General Fishing Information
Known to Mongolians as the “river wolf”, Taimen (Hucho Hucho Taimen) are exceptionally fierce and ferocious predators. As the world’s largest surviving salmonid, they are famous for feeding on large fish, ducks, mice, and even large prairie dogs. Anglers can expect several opportunities to hook taimen each day. That typically means you see the fish below the fly, behind the fly, or on top of the fly. Don’t be fooled, however: taimen fishing can be challenging, and in many ways, it is similar to steelhead fishing. While the ability to make long casts can be an advantage, it is certainly not a necessity, as many big taimen will strike within a boat-length of the rod tip. Patience and persistence are more important in this game.

Both the Onon and the Delger Rivers are home to incredibly healthy taimen populations. And due in part to the outfitter’s community-based conservation efforts and careful management program, the fishing has never been better. While this is an operation that catches and releases hundreds of taimen annually, it is important to note that taimen fishing is not easy. These fish are big, old, and smart. Sometimes the river rewards with a double-digit day, and other times the fish can get very finicky. Taimen are the ultimate mega-trout – easily the world’s largest. They are beautiful fish, with stunning coloration and vibrant red tails. Mongolian taimen can live for at least 50 years and at times can reach 60 inches in length.
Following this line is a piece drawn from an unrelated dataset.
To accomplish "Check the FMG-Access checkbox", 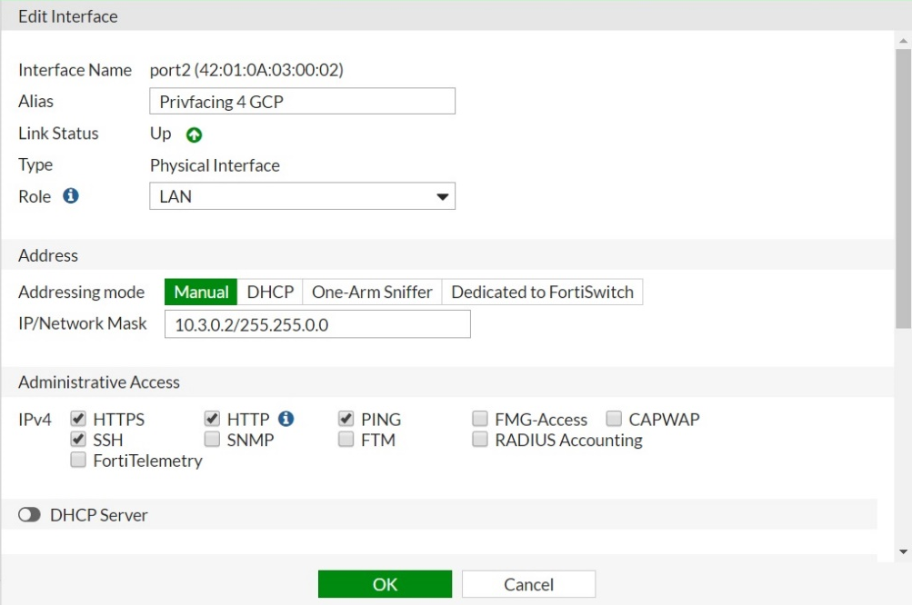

Adult taimen caught on the fly typically measure between 30 and 40 inches. Anything over 40 inches (1 meter) is considered a trophy class. Their main diet is smaller fish, and they will take well-presented streamers on a regular basis. When floating these rivers, it is not uncommon to see monster taimen exploding across the river in hot pursuit of a small and very frightened lenok. Often-times that desperate lenok will throw itself to the bank to escape the determined taimen. 
Given the chance, taimen will also feed on mice, gophers, and ground squirrels that happen to fall into the river. And that means these behemoth trout will destroy – and we do mean destroy – topwater flies. The privilege of connecting with a trout species unlike any other and the joy of safely releasing these huge fish back into the wild are things that make a trip to Mongolia so special.

These rivers are also home to impressive numbers of lenok and grayling, and anglers often net more than a dozen of these trout in a single day (usually on dry flies). When fishing in a taimen sanctuary, a sunny afternoon spent drifting hoppers to 20-inch trout is an incredible bonus. The lenok found throughout Mongolia is a beautiful fish, with silvery bodies, bright red bands, and black spots. These native trout feed aggressively on the surface throughout the summer and autumn. Their behavior reminds many anglers of cutthroat trout found throughout the Western US.

The two rivers that are fished and outfitted by Mongolia River Outfitters are situated 500 miles (800 kilometers) apart. Although each river offers a unique and quite different fishing experience, they both offer productive fisheries, spectacular scenery, and waters that are exceptionally well-suited to fly fishing. The Mongolian government has designated both locations as “taimen sanctuaries,” and no international angler may legally access these rivers without a permit secured through our outfitter. Together, these two rivers represent approximately four hundred miles of taimen habitat conserved in partnership with local communities.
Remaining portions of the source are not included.